Stated exercise:
Rewrite the lines running from the one that contains "Given: Open the bar chart reports icon" through the end of the material, inclusive, with "Bold" replaced by "Italic" and everything else unchanged. Leave the pictures out of your answer.

Stored items:
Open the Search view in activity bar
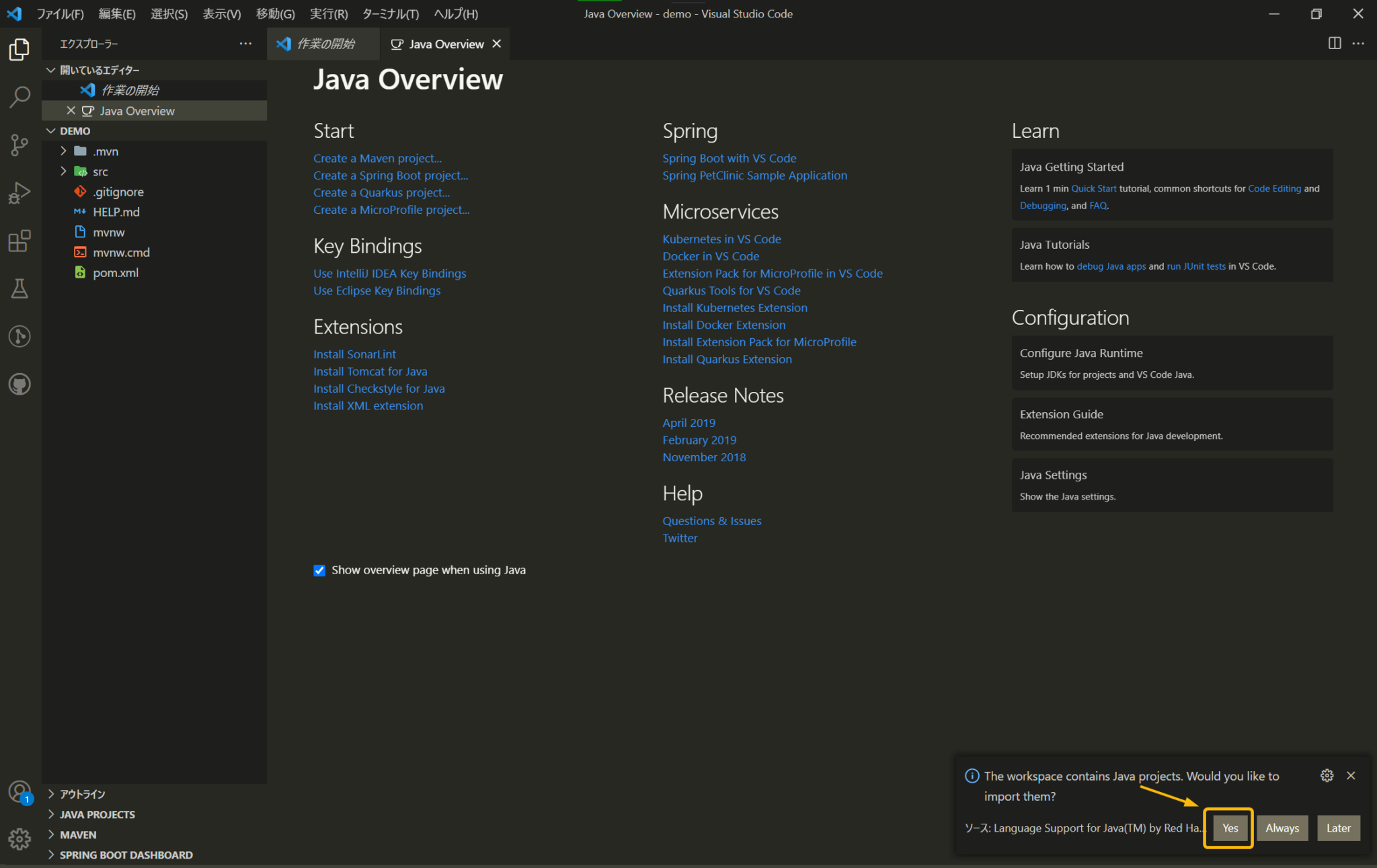The width and height of the screenshot is (1377, 868). [x=19, y=97]
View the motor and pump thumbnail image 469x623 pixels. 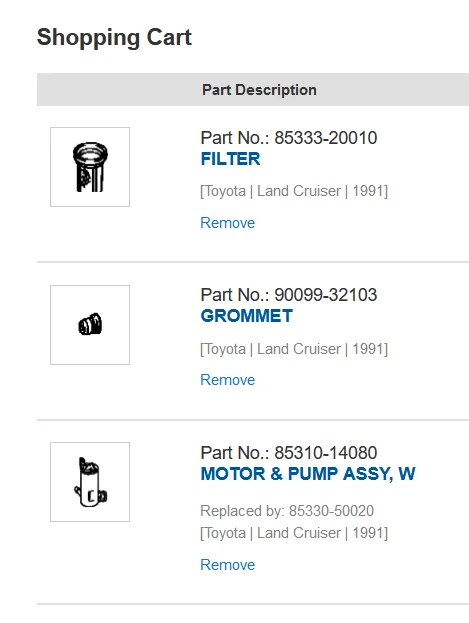pos(90,482)
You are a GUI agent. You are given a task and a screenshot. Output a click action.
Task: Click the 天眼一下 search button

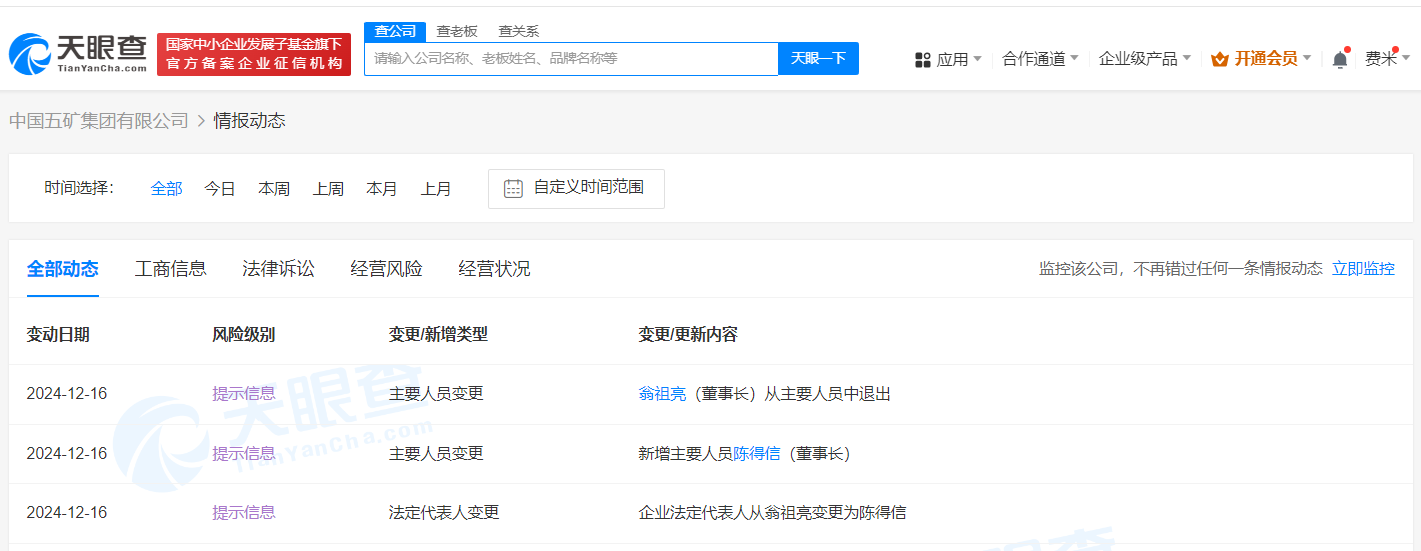coord(818,58)
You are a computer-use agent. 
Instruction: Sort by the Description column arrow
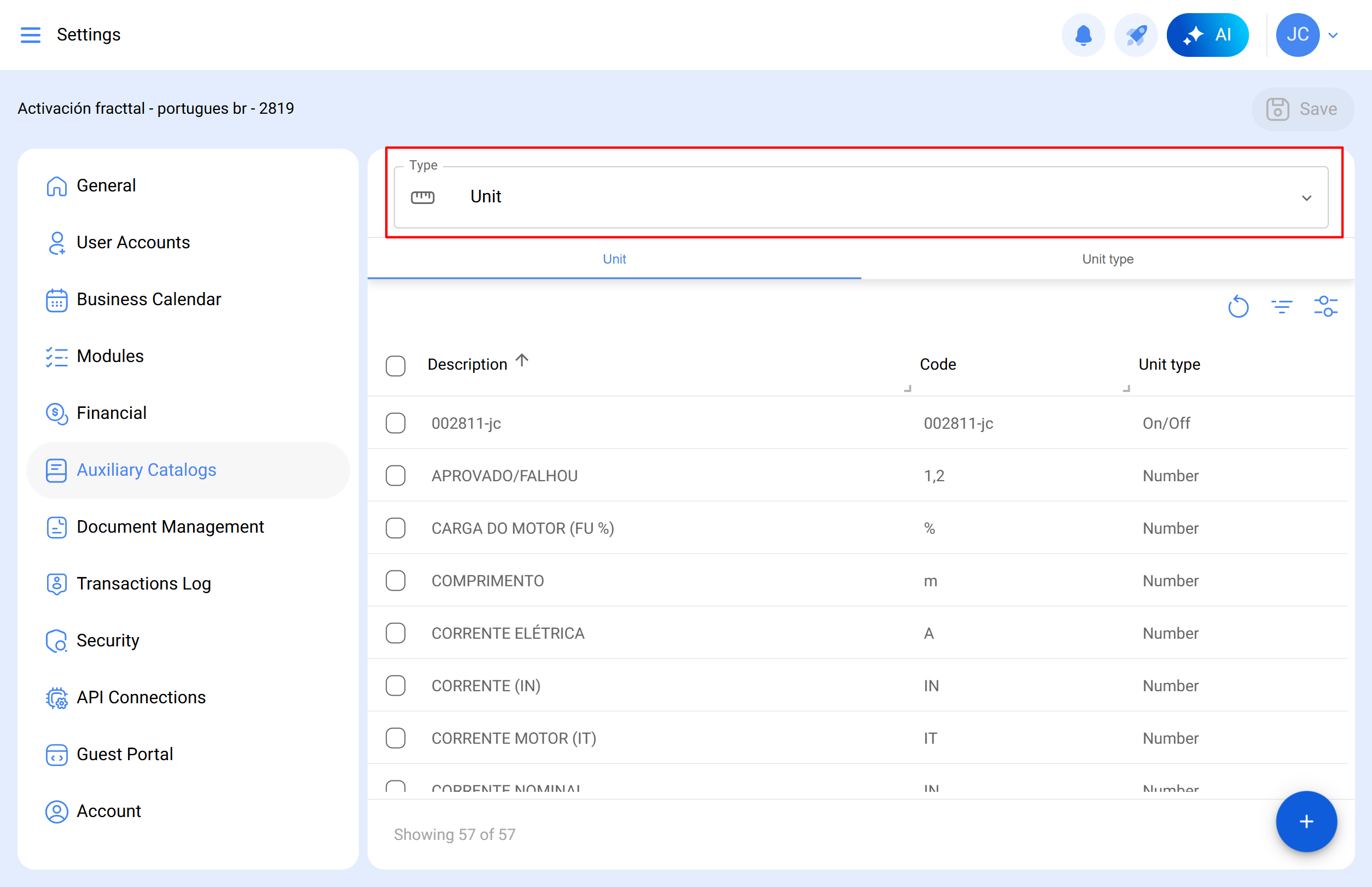tap(521, 360)
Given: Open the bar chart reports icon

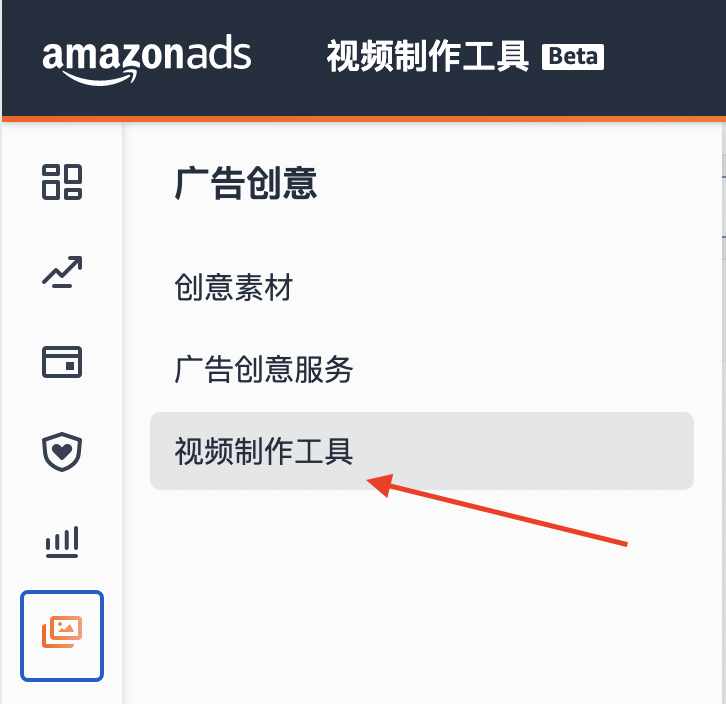Looking at the screenshot, I should coord(62,542).
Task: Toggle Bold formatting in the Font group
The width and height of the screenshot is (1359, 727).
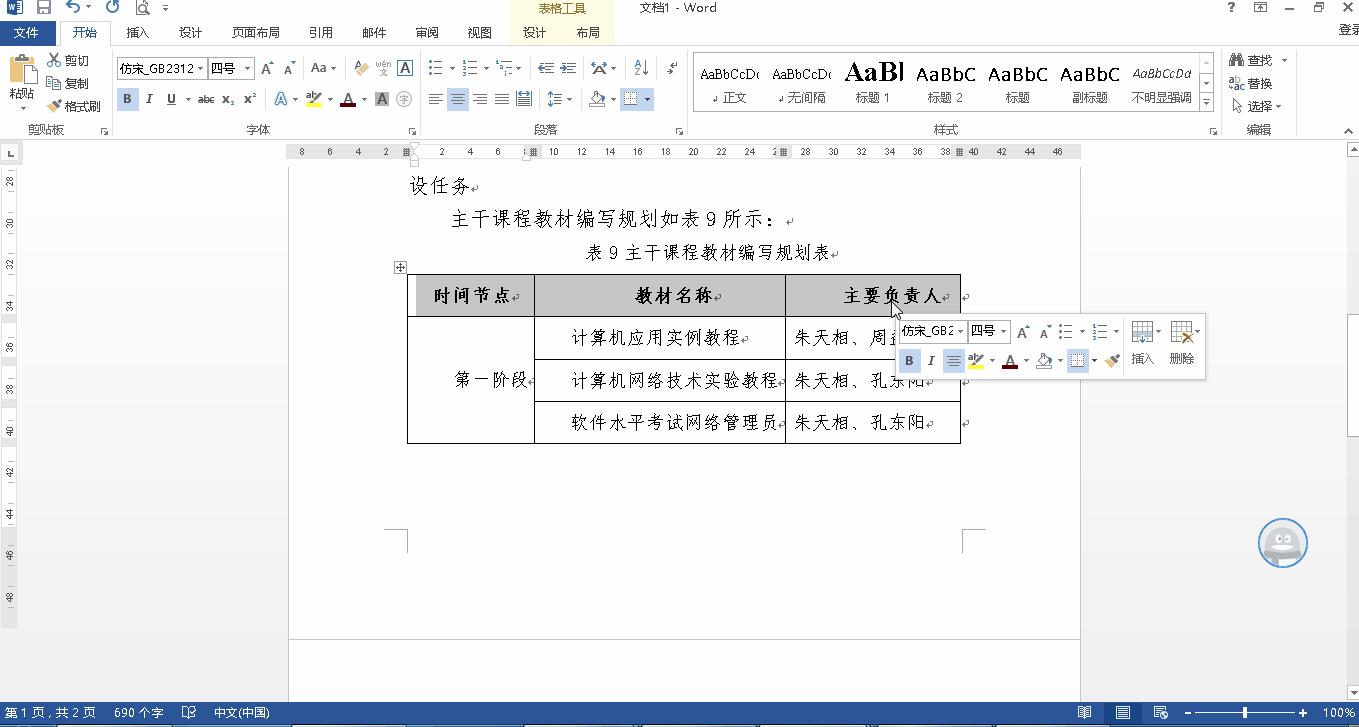Action: point(127,99)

Solution for this exercise:
Given: Open the bar chart reports icon

Looking at the screenshot, I should coord(62,542).
Task: Toggle Italic formatting in the Font group
The width and height of the screenshot is (1359, 727).
Action: point(127,99)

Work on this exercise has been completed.